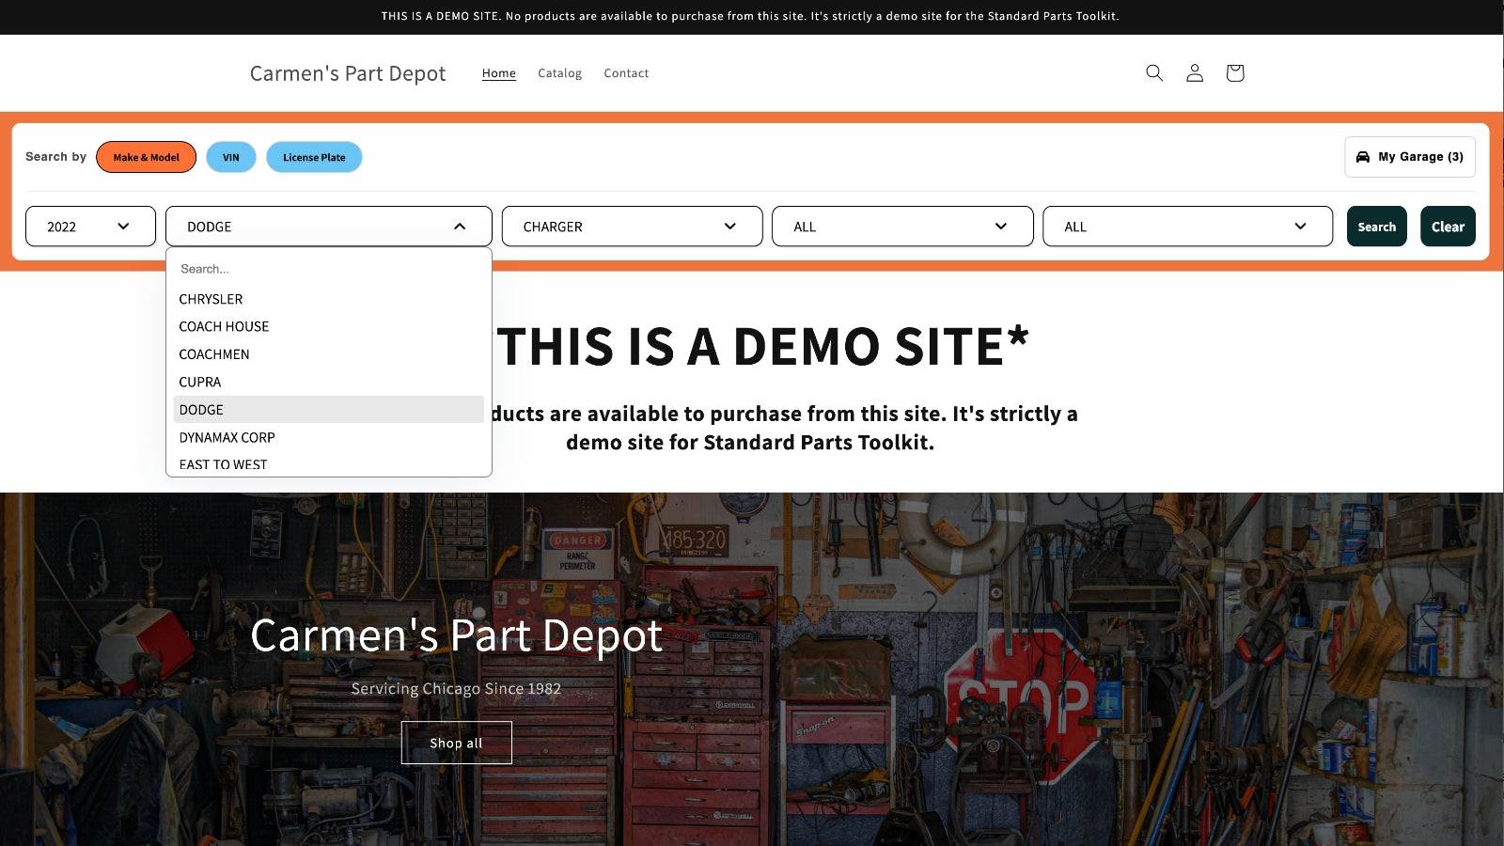
Task: Click the Clear button
Action: tap(1448, 227)
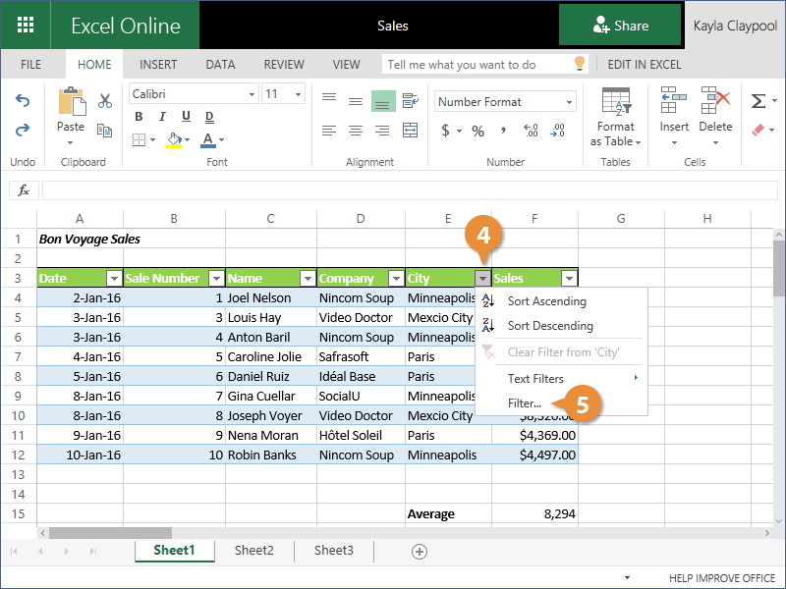Viewport: 786px width, 589px height.
Task: Click EDIT IN EXCEL link
Action: pos(645,65)
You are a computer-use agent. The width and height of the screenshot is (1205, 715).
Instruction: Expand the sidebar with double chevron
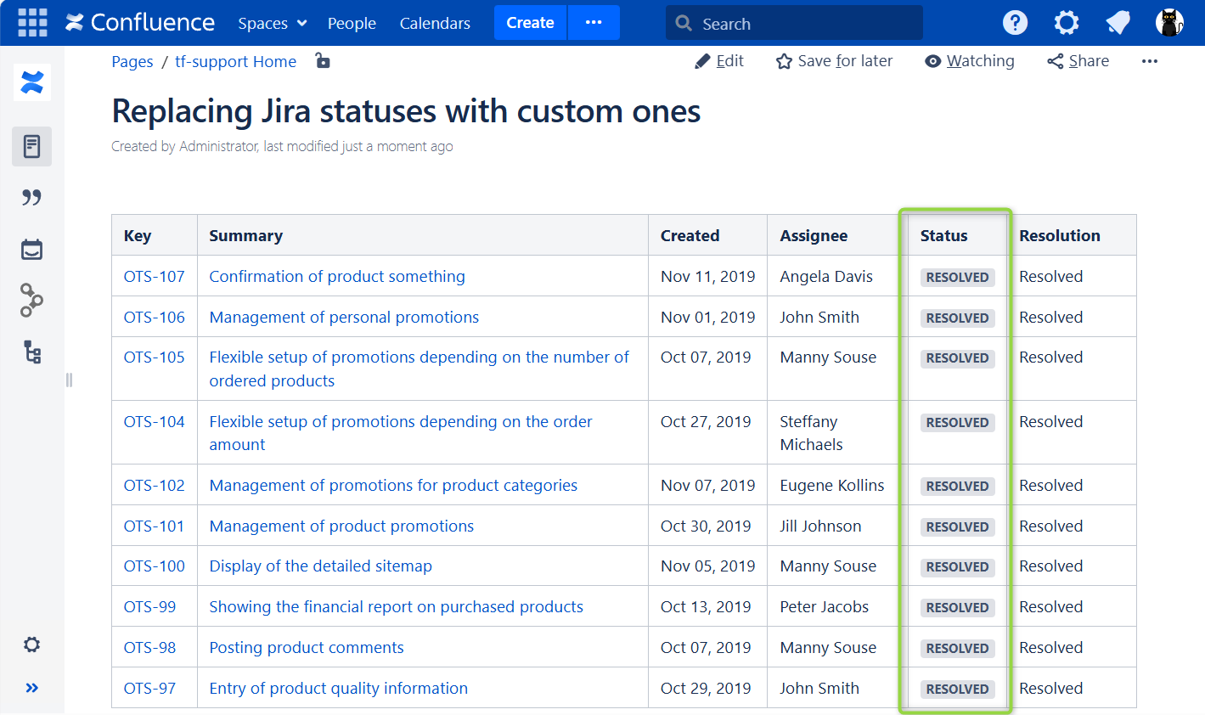pos(32,688)
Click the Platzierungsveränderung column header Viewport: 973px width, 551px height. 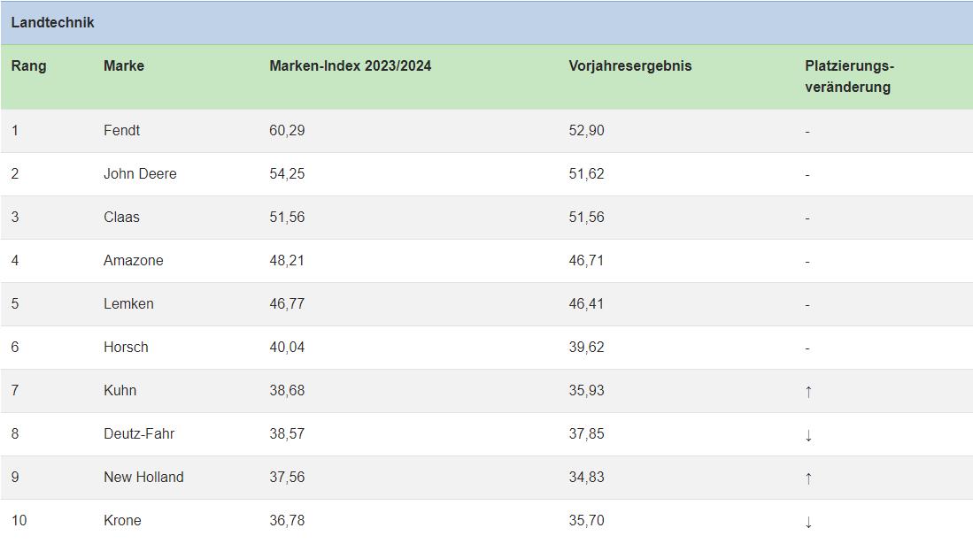850,76
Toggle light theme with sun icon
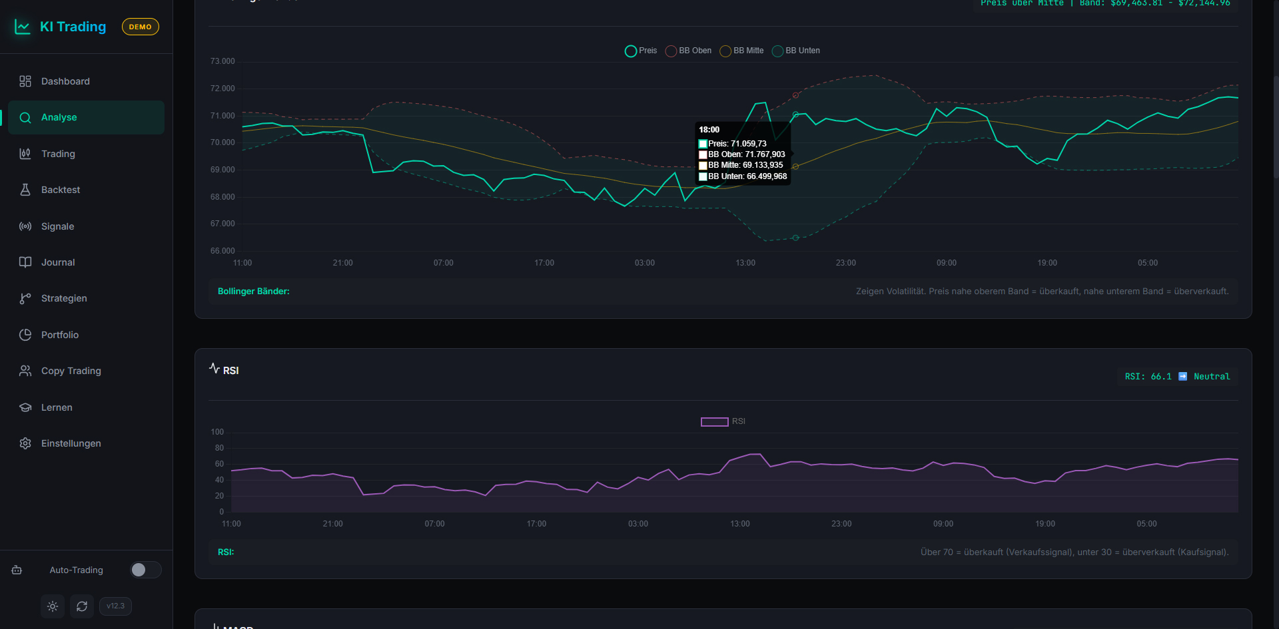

Written task: List every line of the items above that contains the word "with", treating uppercase and lowercase letters as distinct.

Finished answer:
Instruction: Expand the sidebar with double chevron
Toggle light theme with sun icon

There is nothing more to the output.